Five Tips For Creating A More Diverse And Gender-Balanced Workplace
#1 Ensure everyone understands and models inclusive behaviours.
One of the most important aspects of creating a more diverse and inclusive workplace is ensuring that everyone in the company, from employees to board members, understands and models inclusive behaviours.

But we’re human, Gabrielle says, so we’re not expected to know everything right away.

Education is key.

Often, people do require some level of training in the different forms of bias that may exist as well as how they can remove these from the organisational practices and business processes such as recruitment and talent development.

Only when everyone is on the same page can you start to create a truly inclusive and diverse workplace culture, Gabrielle concludes.

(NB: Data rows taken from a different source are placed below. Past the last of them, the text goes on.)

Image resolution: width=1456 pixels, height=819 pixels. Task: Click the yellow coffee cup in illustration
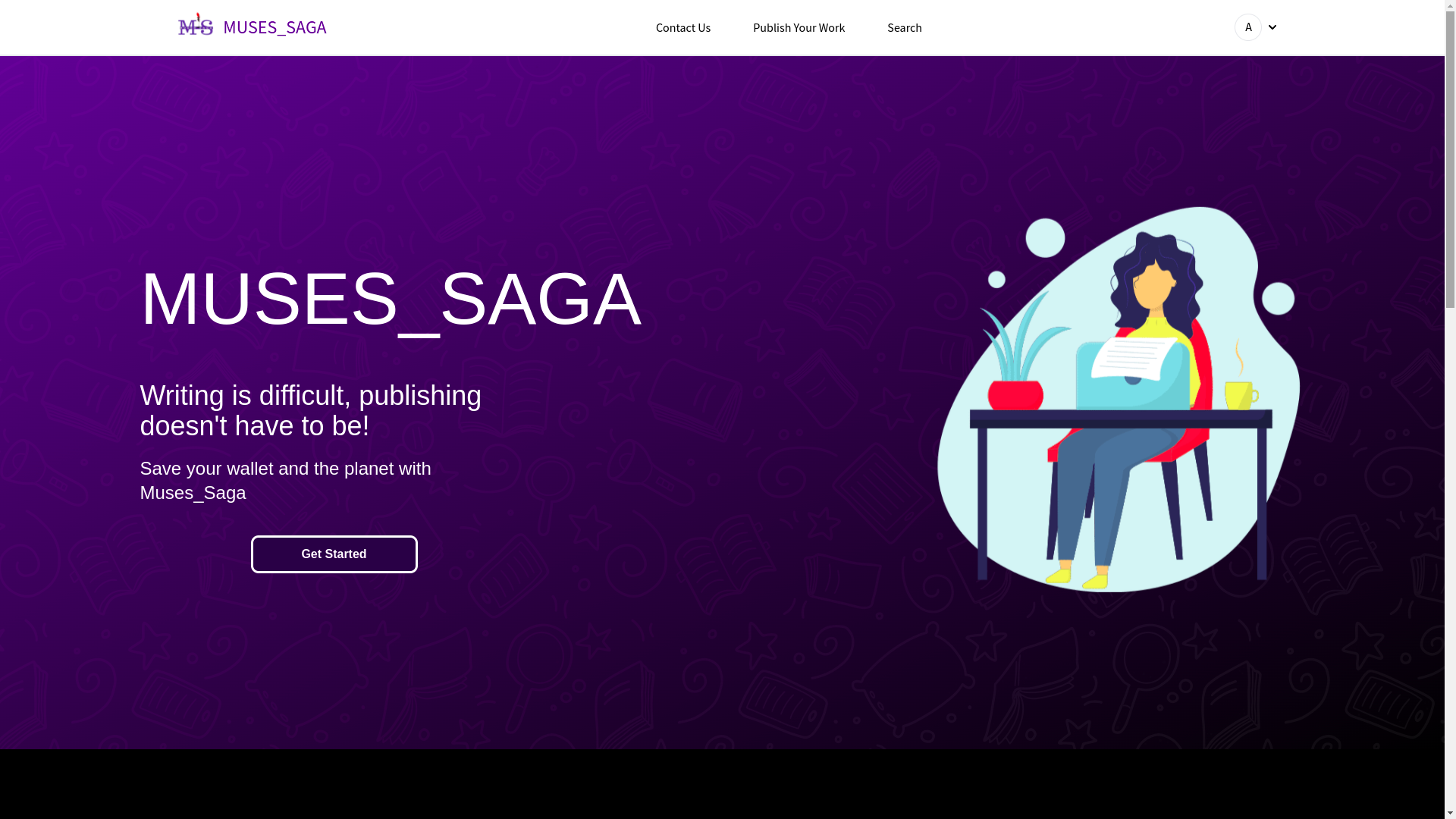click(1241, 395)

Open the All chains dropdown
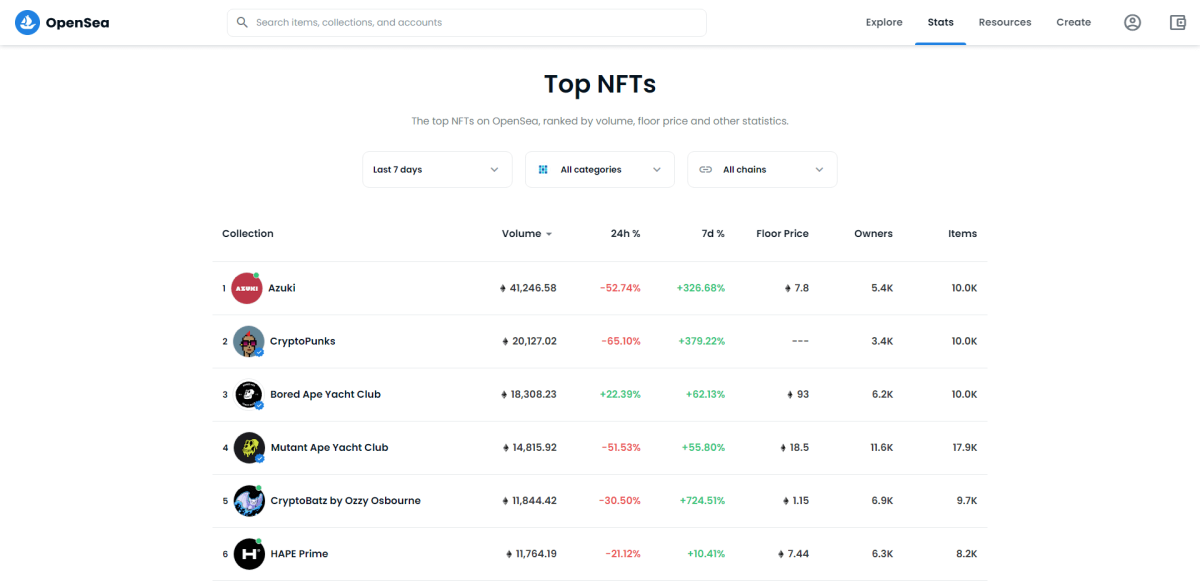(x=762, y=170)
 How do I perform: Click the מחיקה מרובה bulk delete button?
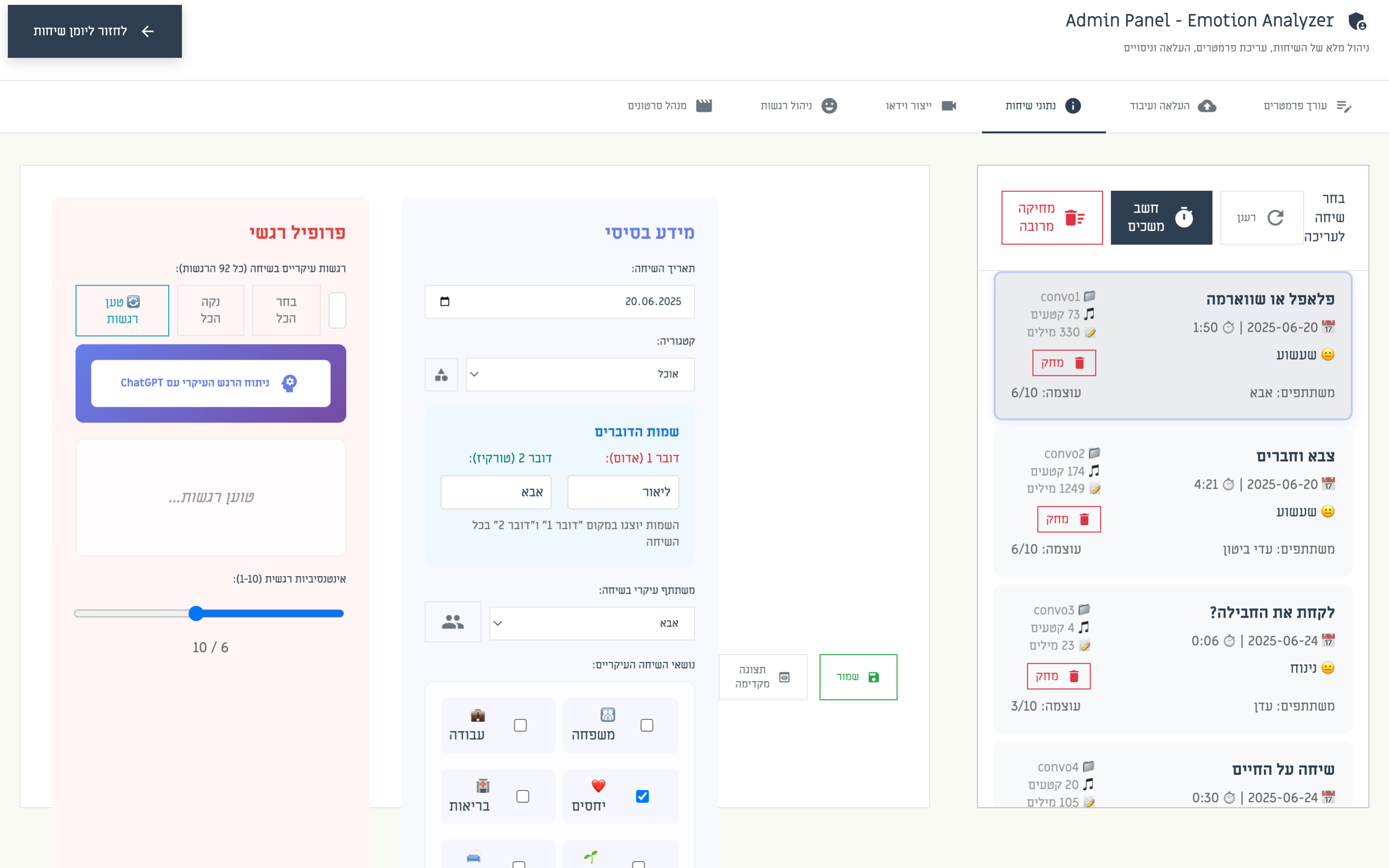pos(1051,217)
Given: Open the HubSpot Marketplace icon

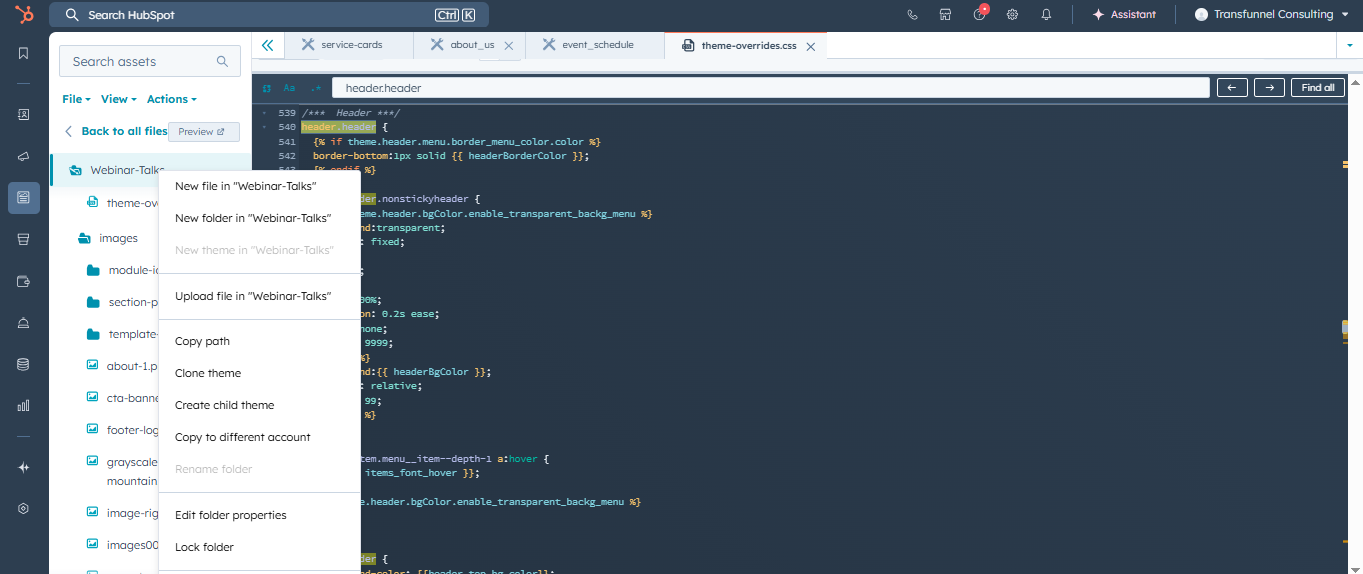Looking at the screenshot, I should click(x=945, y=15).
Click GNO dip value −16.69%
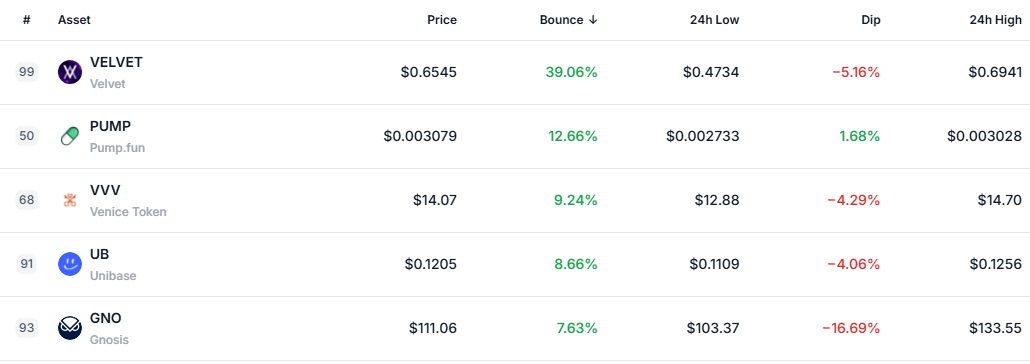Viewport: 1030px width, 364px height. 851,328
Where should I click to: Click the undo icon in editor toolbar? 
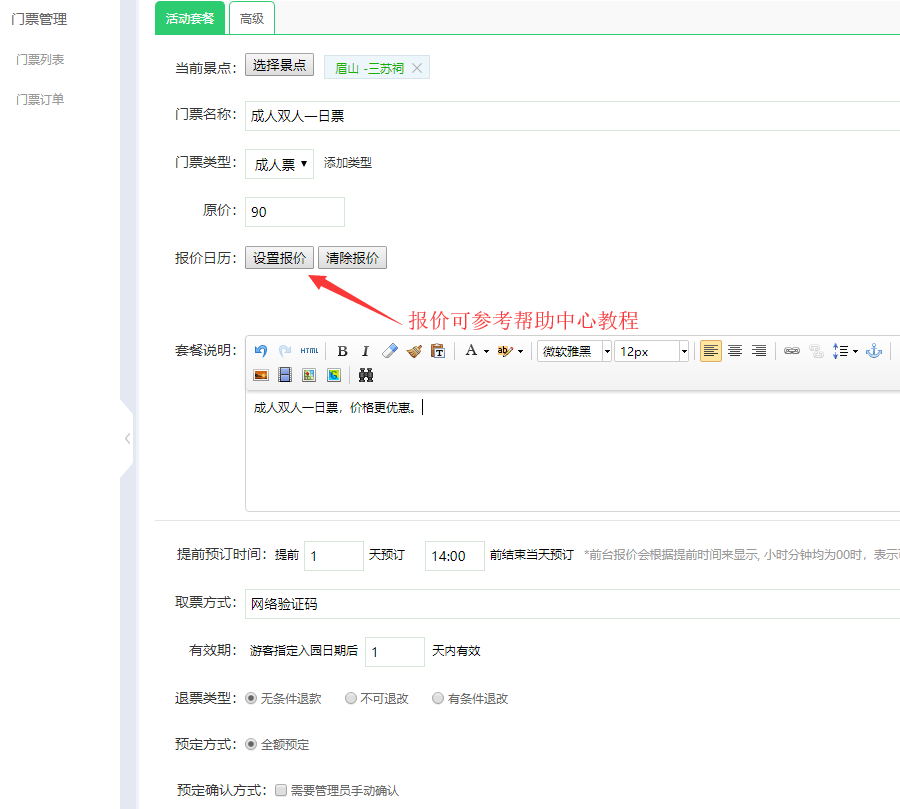tap(261, 351)
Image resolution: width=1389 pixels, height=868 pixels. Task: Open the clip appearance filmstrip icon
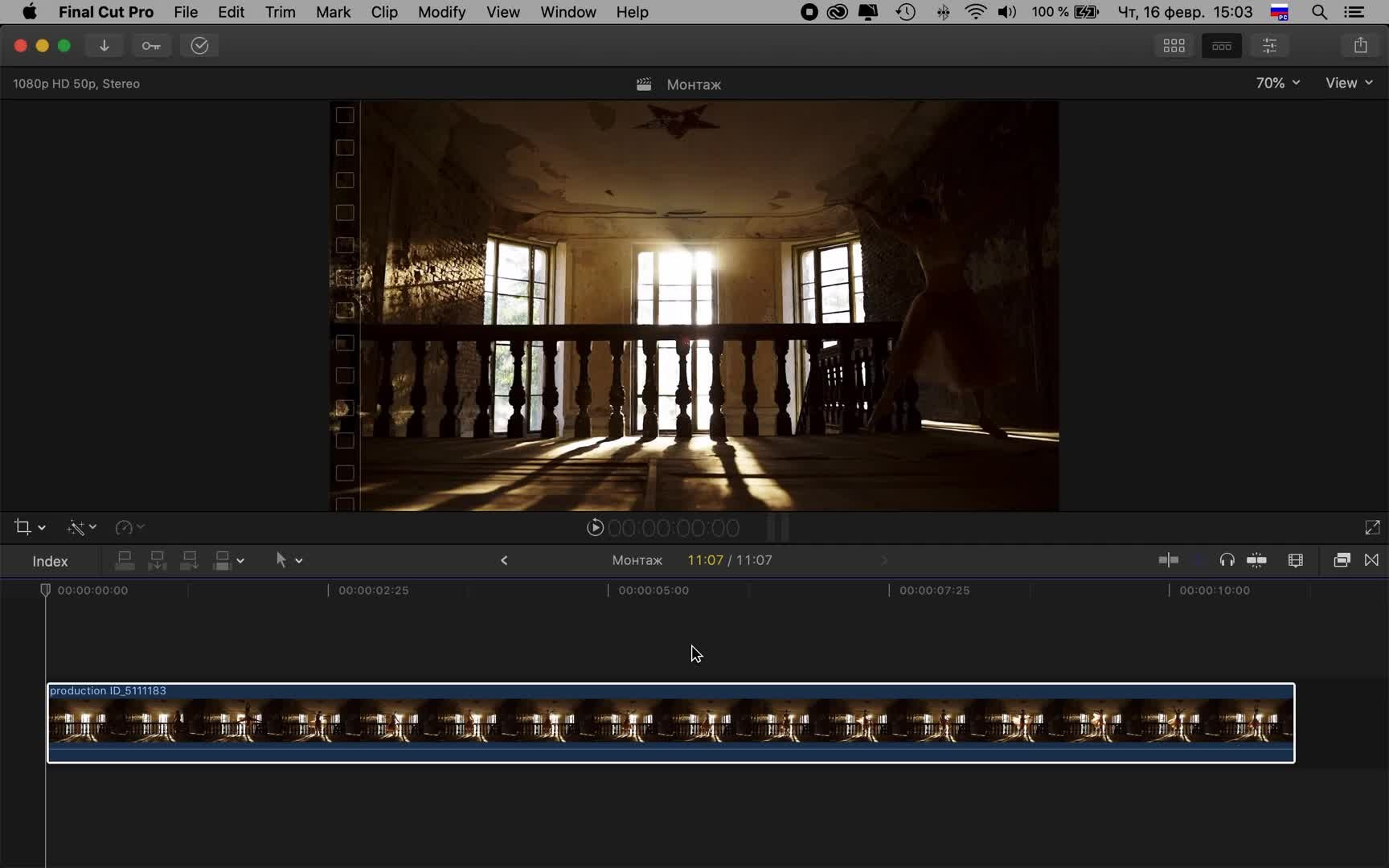click(1295, 560)
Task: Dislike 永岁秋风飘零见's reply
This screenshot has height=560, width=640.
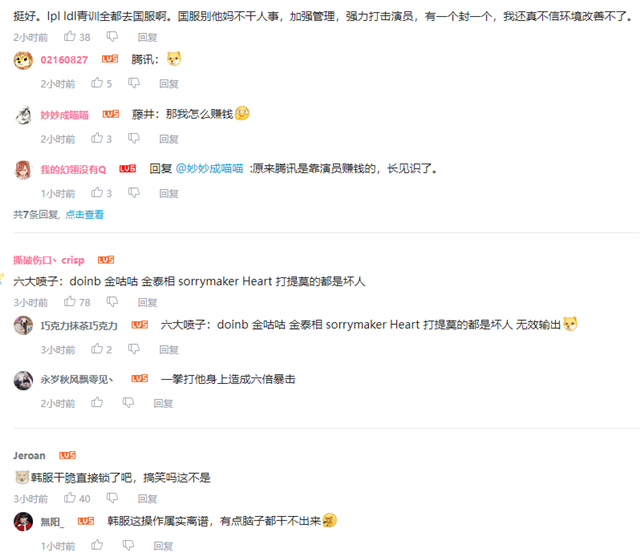Action: (x=128, y=403)
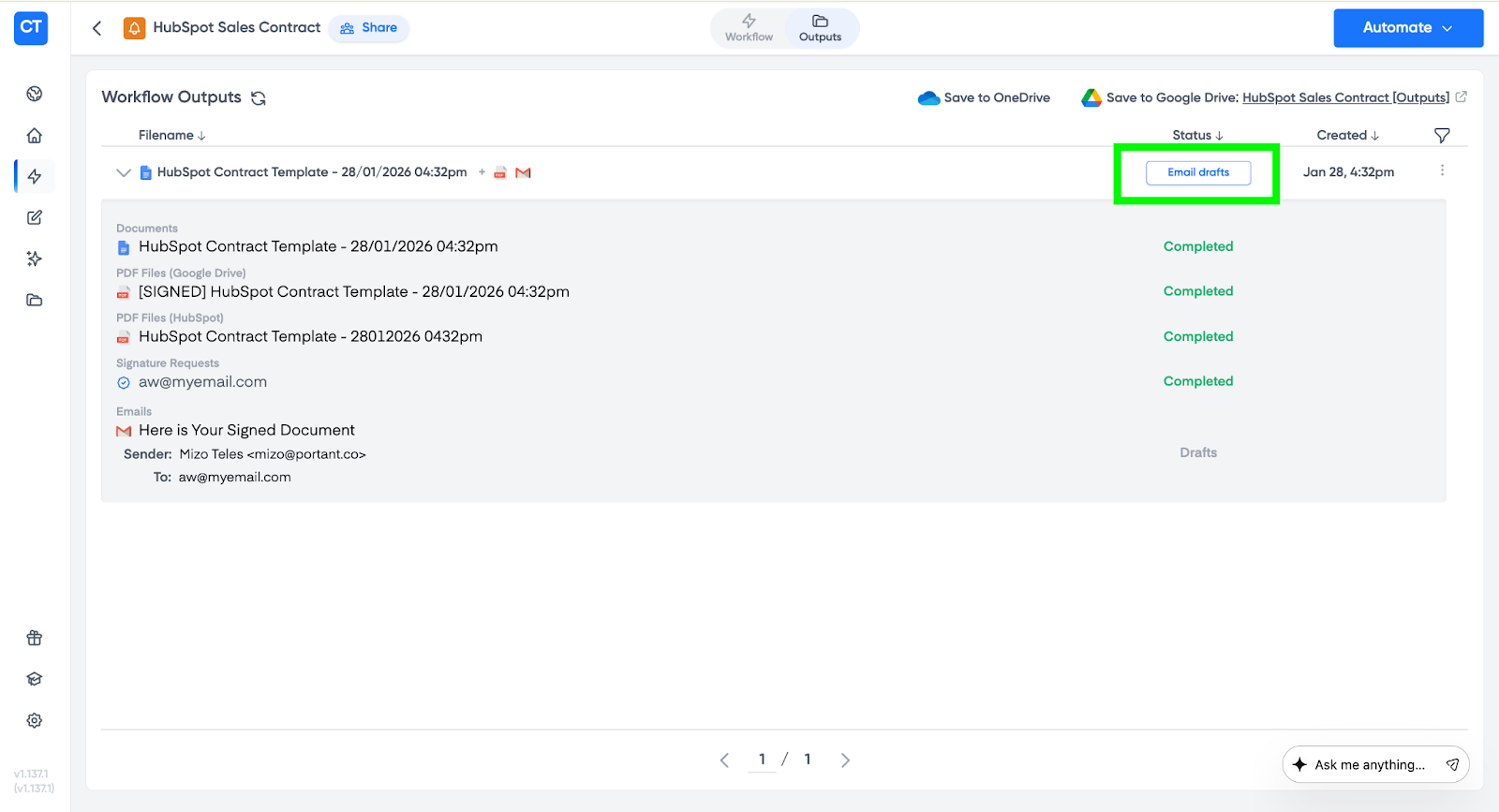Open the settings gear in sidebar
Image resolution: width=1499 pixels, height=812 pixels.
35,720
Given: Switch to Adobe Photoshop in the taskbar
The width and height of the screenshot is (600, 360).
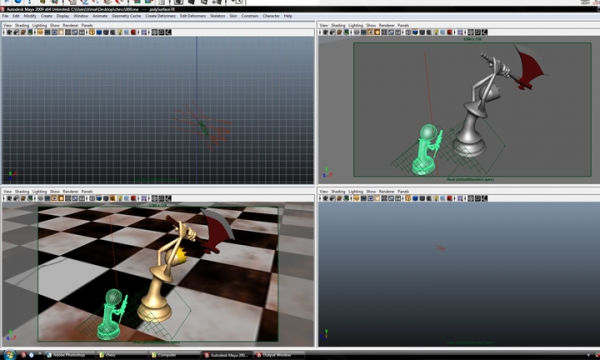Looking at the screenshot, I should [x=70, y=355].
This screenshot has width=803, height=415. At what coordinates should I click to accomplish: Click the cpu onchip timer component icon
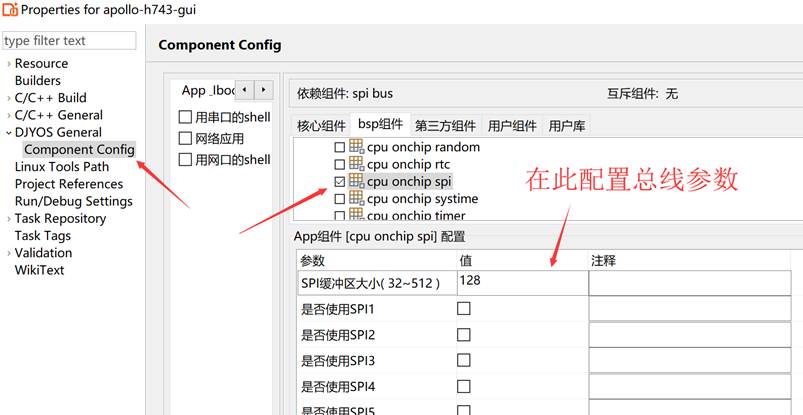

At the end of the day, all of these strategies require time, resources and budget to be implemented as well as commitment from those in decision-making positions.

#2 Make sure diversity is reflected at all levels.
There is no point talking the talk if you’re not walking the walk. Diversity should be reflected at all levels, including at the top.

If there is a lack of diversity in leadership positions, you should address this and come up with a plan to change it.

An effective way to do this is by collecting data to benchmark those underrepresented in leadership positions.

It can also be useful to enlist the help of an external independent consultant or professional to facilitate these conversations and encourage more openness, honesty and a plan of action in the collection and usage of the data.

#3 Reflect on recruitment data and assess the shortcomings.
Who is applying for and/or being shortlisted for leadership roles? Are the applicants on the shortlist balanced in terms of background, gender and other diversity? Does it reflect the sort of workplace culture you’re looking to create, Gabrielle asks.

If not, look at your recruitment practices and data. Ask yourself, could there be bias in the job description? Could there be bias in the interview and selection process?

Are there any patterns between those accepting job offers and those who are not? Was there a salary difference, for example? If the answer is yes, Gabrielle claims that it is best practice to develop an inclusive recruitment practice to address this.

#4 Look at gender gaps and normalise conversations around this.
When it comes to these diversity and inclusion gaps, such as an unbalanced leadership team, biased practices or a gender pay gap, encourage people to speak up about them.

Issues won’t go away if we ignore them and will only contribute to poor productivity, motivation and retention in the long run, according to Gabrielle.

Another way to address this is to monitor carefully exit interview feedback and data for any patterns emerging when it comes to gender issues or potentially underrepresented groups.

#5 Establish initiatives that will create a more gender-balanced workplace.
But it’s not all data-crunching and discussions. To create a more diverse and inclusive workplace, you need to establish initiatives that will contribute towards this, Gabrielle claims, with examples being mentorships or female leadership programmes or a talent development plan that will directly support those looking to move into leadership positions.

Similarly, Gabrielle advises that organisations and companies create a feedback process that monitors the team members’ progress and offers frequent feedback.